Introduction: End-to-end generative AI app guide

This generative AI app guide (formerly called the AI cookbook) and its sample code take you from a proof-of-concept (POC) to a high-quality production-ready application using Mosaic AI Agent Evaluation and Mosaic AI Agent Framework on the Databricks platform. You can also use the GitHub repository as a template with which to create your own AI applications.

See a list of the pages in the Generative AI app guide.

tip

There are a few ways you can build a gen AI app using this guide:

You only have a few minutes and want to see a demo of Mosaic AI Agent Framework & Agent Evaluation.
You want to get directly into code and deploy a gen AI app POC using your data.
You don’t have any data, but want to deploy a sample gen AI application.

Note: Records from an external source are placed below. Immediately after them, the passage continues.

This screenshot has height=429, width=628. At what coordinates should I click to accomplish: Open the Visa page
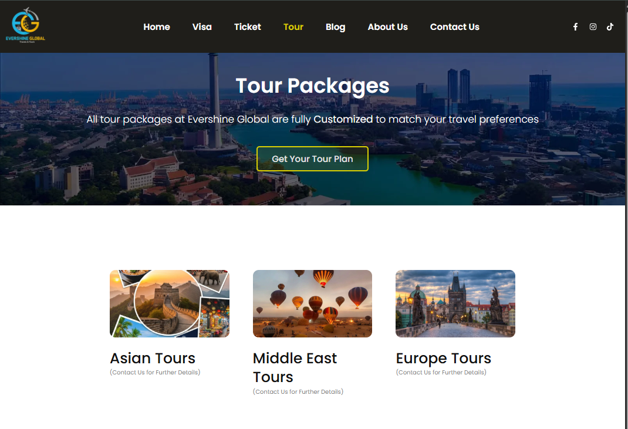coord(202,27)
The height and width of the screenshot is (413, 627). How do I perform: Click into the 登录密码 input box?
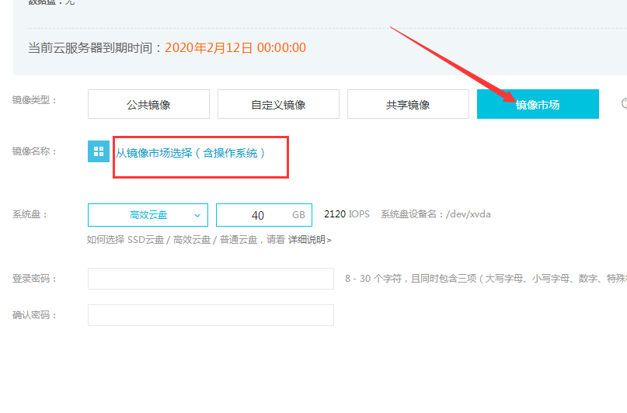[211, 279]
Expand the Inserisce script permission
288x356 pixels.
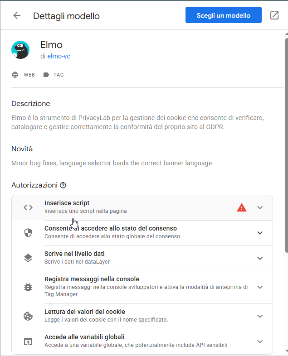pyautogui.click(x=260, y=207)
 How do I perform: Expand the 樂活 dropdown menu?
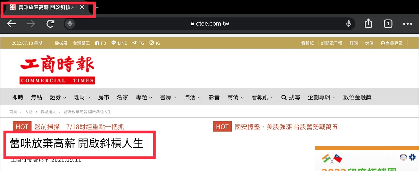[192, 97]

What do we mean by high-quality AI?

The Databricks generative AI app guide is a how-to guide for building high-quality generative AI applications. High-quality applications are:

Accurate: They provide correct responses
Safe: They do not deliver harmful or insecure responses
Governed: They respect data permissions & access controls and track lineage

This guide lays out best-practice development workflow from Databricks for building high-quality gen AI apps: evaluation-driven development. It outlines the most relevant ways to increase RAG application quality and provides a comprehensive repository of sample code implementing those techniques.

The Databricks approach to quality

Databricks takes the following approach to AI quality:

Fast, code-first developer loop to rapidly iterate on quality.
Make it easy to collect human feedback.
Provide a framework for rapid and reliable measurement of app quality.

Animated walkthrough of the Mosaic AI review app in Databricks.

This guide is intended for use with the Databricks platform. Specifically:

Mosaic AI Agent Framework that provides a fast developer workflow with enterprise-ready LLMops & governance.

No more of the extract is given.